Imagine that. I figured it was up there, right beside, no doubt, my powder, my hairspray and my eyeliner . . .
Stay tuned!


  1. I asked my mom, and she says you're going to get worms.

    That is all.



  2. Loved the pics and the photoshop of the candy and cookies on it. Much luck on the brain working again on numero 50!! "If you write it, they will come." That sounds dirty. Nevermind.

  3. One day at my grandmother's (she made us call her "Grandmother"), while she was out tending her garden, I sneaked into the package of those vanilla and chocolate sandwich cookies. I pulled apart about a dozen of those babies and licked the icing completely off.
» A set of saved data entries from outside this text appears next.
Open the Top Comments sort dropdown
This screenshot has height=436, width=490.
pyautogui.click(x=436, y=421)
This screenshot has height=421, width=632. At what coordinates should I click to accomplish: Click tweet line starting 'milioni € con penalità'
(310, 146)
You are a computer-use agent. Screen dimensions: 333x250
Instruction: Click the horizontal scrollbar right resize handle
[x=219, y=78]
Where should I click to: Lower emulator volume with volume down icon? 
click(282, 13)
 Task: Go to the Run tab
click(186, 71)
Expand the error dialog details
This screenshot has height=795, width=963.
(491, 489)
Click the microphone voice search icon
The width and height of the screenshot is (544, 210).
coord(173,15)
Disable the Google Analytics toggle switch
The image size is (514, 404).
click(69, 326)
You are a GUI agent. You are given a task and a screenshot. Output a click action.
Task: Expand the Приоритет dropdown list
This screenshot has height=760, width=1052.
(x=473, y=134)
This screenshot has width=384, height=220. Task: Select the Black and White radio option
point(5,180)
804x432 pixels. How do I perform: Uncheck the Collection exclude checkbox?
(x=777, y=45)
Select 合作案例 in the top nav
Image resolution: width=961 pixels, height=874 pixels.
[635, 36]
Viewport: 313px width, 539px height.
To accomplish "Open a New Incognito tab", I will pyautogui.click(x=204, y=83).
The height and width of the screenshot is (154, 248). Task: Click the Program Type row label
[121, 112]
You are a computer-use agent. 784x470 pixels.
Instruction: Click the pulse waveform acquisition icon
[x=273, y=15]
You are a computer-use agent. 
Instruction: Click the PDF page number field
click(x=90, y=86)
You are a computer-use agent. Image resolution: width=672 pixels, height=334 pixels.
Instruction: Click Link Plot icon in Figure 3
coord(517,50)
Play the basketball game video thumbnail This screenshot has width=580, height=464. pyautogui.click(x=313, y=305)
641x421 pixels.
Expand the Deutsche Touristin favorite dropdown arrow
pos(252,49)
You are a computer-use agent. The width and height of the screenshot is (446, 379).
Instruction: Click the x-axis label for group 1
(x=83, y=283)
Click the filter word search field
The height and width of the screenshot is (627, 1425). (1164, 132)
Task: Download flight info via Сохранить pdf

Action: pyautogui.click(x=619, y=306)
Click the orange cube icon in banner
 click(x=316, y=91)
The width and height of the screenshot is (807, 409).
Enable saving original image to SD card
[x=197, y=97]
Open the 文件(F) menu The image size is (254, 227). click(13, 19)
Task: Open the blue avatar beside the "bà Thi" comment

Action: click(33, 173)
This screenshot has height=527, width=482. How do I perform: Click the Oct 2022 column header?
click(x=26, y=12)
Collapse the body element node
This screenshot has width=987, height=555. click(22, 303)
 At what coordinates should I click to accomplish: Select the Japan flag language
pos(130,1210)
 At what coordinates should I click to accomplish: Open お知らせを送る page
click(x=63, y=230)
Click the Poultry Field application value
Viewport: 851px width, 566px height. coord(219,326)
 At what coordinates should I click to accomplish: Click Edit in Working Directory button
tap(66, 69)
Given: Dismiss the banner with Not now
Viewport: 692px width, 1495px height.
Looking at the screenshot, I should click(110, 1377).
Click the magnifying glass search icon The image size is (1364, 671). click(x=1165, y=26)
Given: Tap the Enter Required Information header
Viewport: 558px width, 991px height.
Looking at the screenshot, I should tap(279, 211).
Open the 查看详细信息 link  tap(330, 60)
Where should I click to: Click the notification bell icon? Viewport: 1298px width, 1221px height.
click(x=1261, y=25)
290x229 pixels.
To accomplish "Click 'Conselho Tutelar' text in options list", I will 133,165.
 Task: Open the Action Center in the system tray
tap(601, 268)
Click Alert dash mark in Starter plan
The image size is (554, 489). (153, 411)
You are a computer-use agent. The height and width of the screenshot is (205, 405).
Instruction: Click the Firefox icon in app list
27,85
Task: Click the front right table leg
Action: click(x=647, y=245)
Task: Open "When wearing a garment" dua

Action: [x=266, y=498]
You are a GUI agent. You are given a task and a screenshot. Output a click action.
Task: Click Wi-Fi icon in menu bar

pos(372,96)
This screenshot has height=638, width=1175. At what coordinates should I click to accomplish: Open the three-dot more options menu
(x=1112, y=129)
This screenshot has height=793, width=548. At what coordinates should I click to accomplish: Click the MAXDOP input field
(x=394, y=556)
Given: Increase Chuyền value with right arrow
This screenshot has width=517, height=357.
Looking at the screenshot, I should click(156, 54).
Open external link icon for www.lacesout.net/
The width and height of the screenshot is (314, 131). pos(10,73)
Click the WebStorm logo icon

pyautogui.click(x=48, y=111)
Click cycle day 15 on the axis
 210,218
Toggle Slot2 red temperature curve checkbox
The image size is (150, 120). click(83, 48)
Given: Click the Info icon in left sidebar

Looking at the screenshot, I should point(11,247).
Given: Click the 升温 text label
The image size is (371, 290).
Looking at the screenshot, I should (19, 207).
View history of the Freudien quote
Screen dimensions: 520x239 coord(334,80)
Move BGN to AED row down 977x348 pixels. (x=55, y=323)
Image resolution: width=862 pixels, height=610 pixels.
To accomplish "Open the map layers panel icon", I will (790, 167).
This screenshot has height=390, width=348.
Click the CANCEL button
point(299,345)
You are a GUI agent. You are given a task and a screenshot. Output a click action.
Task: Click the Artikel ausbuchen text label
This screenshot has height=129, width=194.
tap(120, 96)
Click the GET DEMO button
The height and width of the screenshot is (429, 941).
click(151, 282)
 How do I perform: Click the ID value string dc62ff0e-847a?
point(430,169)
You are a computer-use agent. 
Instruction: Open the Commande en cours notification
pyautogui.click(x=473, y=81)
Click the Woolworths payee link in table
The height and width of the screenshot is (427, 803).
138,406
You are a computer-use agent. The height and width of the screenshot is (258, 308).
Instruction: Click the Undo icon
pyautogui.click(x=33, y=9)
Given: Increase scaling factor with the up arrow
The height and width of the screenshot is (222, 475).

Then I put the little yellow and brown bookends back together and slipped them back into the package. Sly, right?

    Well, come dinnertime, I skip into the kitchen to find 12 dry yellow and brown cookies with no icing arranged in a circle on my plate. "That's your dinner, you little thief," she said. Oh, and I got one glass of milk to force them down. Suffice to say, I hate those friggin' cookies to this day.

  4. Judge you? I wish we lived next door to each other as kids and grown ups. My sibs and I were amateurs. We ate jello mix (pure sugar) straight out of the box. We weren't bold or hip enough to go for raw cookie dough. Now, it doesn't stand a chance of making it into the oven in my care.

    Damn the block that happens when we can see the finish line. I'm there too - close to the end of my first draft, and pushing through writer's block. Power on. You're almost there.

    Be well, Dawn.

  5. Pearl - Well then, I guess I'll die happy! ;)
    Stacey - You say, "That sounds dirty" like it's a bad thing.
    Tanya - Ha! Methinks you underestimated "Grandmother."
    Robyn - I am pushing and pushing and pushing - and still - no baby! I kind of knew this would happen at the end. I think it's stage fright. The weather isn't helping either. Ugh. Thanks, lady. :)

  6. I like a re-post as much as I do being re-gifted. But, glad to see you around and keep working on that book.


  7. I like a re-post as much as I do being re-gifted. But, glad to see you around and keep working on that book.


  8. LOL! You little cookie-dough ho, you. ;)

  9. So glad to know that we are a secret society of childhood(ish) food hoarders!!
    I smuggled more Snickers wrappers under my parents furniture than I care to talk about.
    Glad to have found your blog!! Good luck on the book!

  10. Ron - I know, I know - I'm almost finished, though. I'll be back!
    Linda - I am. I am a cookie dough ho.
    Mama - Oh, thank God I'm not the only one, with the wrappers under the couch!

  11. Gran was anal about spring cleaning?
    Good heavens!!!
    Most people use a mop.

  12. I used to eat the cookie dough too. Also moved on to the extra cookies mom always froze for later. Some things are better cold and frozen calories don't count.

  13. Our "horse" used to indulge a little too freely with the sugar cubes Mum had hidden in the cupboard.

    Milo always had a shelf life of about 2.5 weeks in our house - no matter what size. We (and by we, I mean I and I have my doubts about one or both of my siblings) would go hard the first week - warm up the first two days with an illicit teaspoon while getting the milk out and a bit extra on top, to stuffing your mouth full to asphyxiation level days 3 through 6. On the seventh day, sudden realisation would hit like a sharp comment from Dad (sometimes even initiated by a sharp comment from Dad) that there was less than half a container of milo (no matter what size) and it was beginning to be noticeable. A fairly even rate of usage would resume days 8 - 10, and that last half-teaspoon of the chocolatey-goodness - the red can with added malt was the goods.